External Platforms

ElevenLabs Conversational AI

How to connect your avatar to ElevenLab's Conversational AI service

Overview

ElevenLabs offers Conversational AI agents that handle speech recognition, conversation logic, and voice synthesis. Trulience provides two ways to integrate with ElevenLabs agents:

  1. Built-in Integration - Quick setup through the Trulience dashboard (recommended for most users)
  2. Custom SDK Integration - Advanced integration using the ElevenLabs SDK for full control (supports both WebSocket and WebRTC modes)

Working example: See our ElevenLabs integration example for complete working code.

Built-in Integration

The simplest way to add Trulience avatars to your ElevenLabs agents.

Dashboard Configuration

  1. Open your avatar’s settings in the Trulience dashboard
  2. Navigate to the BRAIN tab
  3. Select ‘3rd Party AI - Conversational AI Frameworks’
  4. Choose ‘ElevenLabs Conversational AI’ from the service provider dropdown
  5. Enter your Agent ID from the ElevenLabs dashboard
  6. (Optional) If encryption is enabled for your ElevenLabs agent, paste the API key

Video Tutorial

This video demonstrates the complete setup process:


Custom WebSocket Integration (Advanced)

For developers who want fine-grained control or need to customize the integration beyond what the dashboard offers, you can use the ElevenLabs SDK directly with Trulience.

• **YOUR TASKS**
[A] From the ElevenLabs integration page, copy the passage that begins at the words "ElevenLabs offers Conversational" and stops after "your ElevenLabs agents.".
[B] List every step of the dashboard configuration on the ElevenLabs integration page, in order.
[C] Answer from the ElevenLabs integration page:
(i) What three functions do ElevenLabs Conversational AI agents handle?
(ii) Which two modes does the Custom SDK Integration support?
(iii) Which tab of the avatar's settings holds the ElevenLabs service option?

• **SOURCE EXCERPT**

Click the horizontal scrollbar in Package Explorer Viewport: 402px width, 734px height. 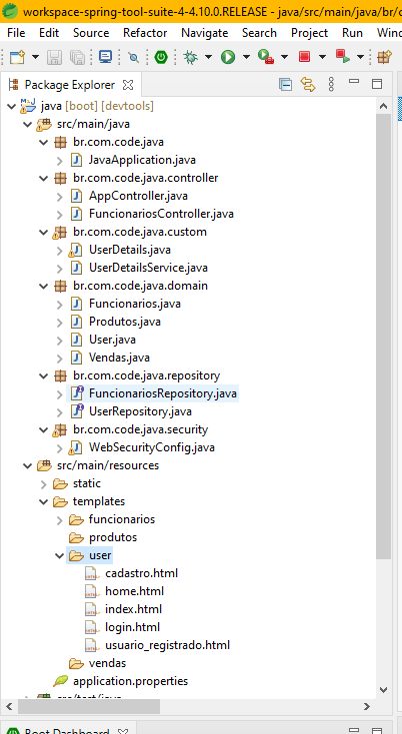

• **RESULTS FOR THE EXERCISE**
[A]
ElevenLabs offers Conversational AI agents that handle speech recognition, conversation logic, and voice synthesis. Trulience provides two ways to integrate with ElevenLabs agents:

  1. Built-in Integration - Quick setup through the Trulience dashboard (recommended for most users)
  2. Custom SDK Integration - Advanced integration using the ElevenLabs SDK for full control (supports both WebSocket and WebRTC modes)

Working example: See our ElevenLabs integration example for complete working code.

Built-in Integration

The simplest way to add Trulience avatars to your ElevenLabs agents.

[B]
1. Open your avatar’s settings in the Trulience dashboard
2. Navigate to the BRAIN tab
3. Select ‘3rd Party AI - Conversational AI Frameworks’
4. Choose ‘ElevenLabs Conversational AI’ from the service provider dropdown
5. Enter your Agent ID from the ElevenLabs dashboard
6. (Optional) If encryption is enabled for your ElevenLabs agent, paste the API key

[C]
(i) Speech recognition, conversation logic, and voice synthesis.
(ii) WebSocket and WebRTC.
(iii) The BRAIN tab.